*Excerpted passage:*

= = = =

It is a particular feature of the invention that the fuze cannot be armed except after the appropriate or anticipated firing acceleration from a barrel. In addition, four different, independent physical conditions must be met sequentially, all of which will always exist in the desired arming situation, but not all of which will exist at times when the submunition must not function properly.

Referring now to Figs. 1 , 2a, 2b, and 2c, there are shown respective top, and sectional views of a submunition fuze 50 constructed and operative in accordance with one embodiment of the present invention, as assembled. The fuze 50 includes a fuze housing 1, in which a slider 4 is mounted. It is a particular feature of the present invention that the length of slider 4 is substantially the same as the diameter of the submunition, as best seen in Fig. 8, a view of the submunition. This permits the use of bore riding, wherein the slider 4 is prevented from moving due to the geometric arrangement of a plurality of submunitions inside a projectile, as described in greater detail below.

With further reference to Figs. 1 , 2a, 2b, and 2c, mounted on slider 4 is a stab detonator 3, and a pyrotechnic delay detonator 2. A striker 7 is also provided on the slider 4 and arranged to pivot about a pivot axis 8 so as to ignite pyrotechnic delay detonator 2. Alternatively, any other suitable self-destruct mechanism can be utilized, rather than a delay detonator.

= = = =

Entries showing where items appear

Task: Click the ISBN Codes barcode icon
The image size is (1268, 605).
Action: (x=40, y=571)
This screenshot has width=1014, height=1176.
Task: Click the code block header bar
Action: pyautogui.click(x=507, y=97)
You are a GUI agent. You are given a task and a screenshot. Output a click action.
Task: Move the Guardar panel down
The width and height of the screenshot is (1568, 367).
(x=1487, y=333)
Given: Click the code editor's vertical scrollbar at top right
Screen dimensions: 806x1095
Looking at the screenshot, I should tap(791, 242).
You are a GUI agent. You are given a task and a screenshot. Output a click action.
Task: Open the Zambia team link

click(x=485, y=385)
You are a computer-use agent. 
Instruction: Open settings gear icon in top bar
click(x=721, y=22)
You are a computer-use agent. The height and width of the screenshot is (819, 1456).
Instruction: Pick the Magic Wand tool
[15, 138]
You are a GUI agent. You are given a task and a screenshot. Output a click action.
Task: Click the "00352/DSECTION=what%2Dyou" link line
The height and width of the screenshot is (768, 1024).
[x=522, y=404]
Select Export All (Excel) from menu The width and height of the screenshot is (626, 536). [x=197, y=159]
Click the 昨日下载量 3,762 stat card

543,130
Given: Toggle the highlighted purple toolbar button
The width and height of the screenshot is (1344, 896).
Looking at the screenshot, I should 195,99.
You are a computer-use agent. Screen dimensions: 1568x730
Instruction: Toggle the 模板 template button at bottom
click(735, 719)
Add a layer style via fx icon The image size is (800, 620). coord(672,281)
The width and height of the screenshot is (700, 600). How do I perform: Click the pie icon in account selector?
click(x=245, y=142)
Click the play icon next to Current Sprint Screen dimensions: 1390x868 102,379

= = = =

*Tasks to carry out:*
(A) Answer these questions from the submunition fuze excerpt:
(i) How many different, independent physical conditions must be met sequentially?
(ii) The length of slider 4 is substantially the same as what?
(iii) About what does striker 7 pivot?
(B) Please print the part of the submunition fuze excerpt starting at "Referring now to" and ending at "greater detail below.", copied word for word.

*Complete answers:*
(A)
(i) Four
(ii) The diameter of the submunition
(iii) Pivot axis 8

(B)
Referring now to Figs. 1 , 2a, 2b, and 2c, there are shown respective top, and sectional views of a submunition fuze 50 constructed and operative in accordance with one embodiment of the present invention, as assembled. The fuze 50 includes a fuze housing 1, in which a slider 4 is mounted. It is a particular feature of the present invention that the length of slider 4 is substantially the same as the diameter of the submunition, as best seen in Fig. 8, a view of the submunition. This permits the use of bore riding, wherein the slider 4 is prevented from moving due to the geometric arrangement of a plurality of submunitions inside a projectile, as described in greater detail below.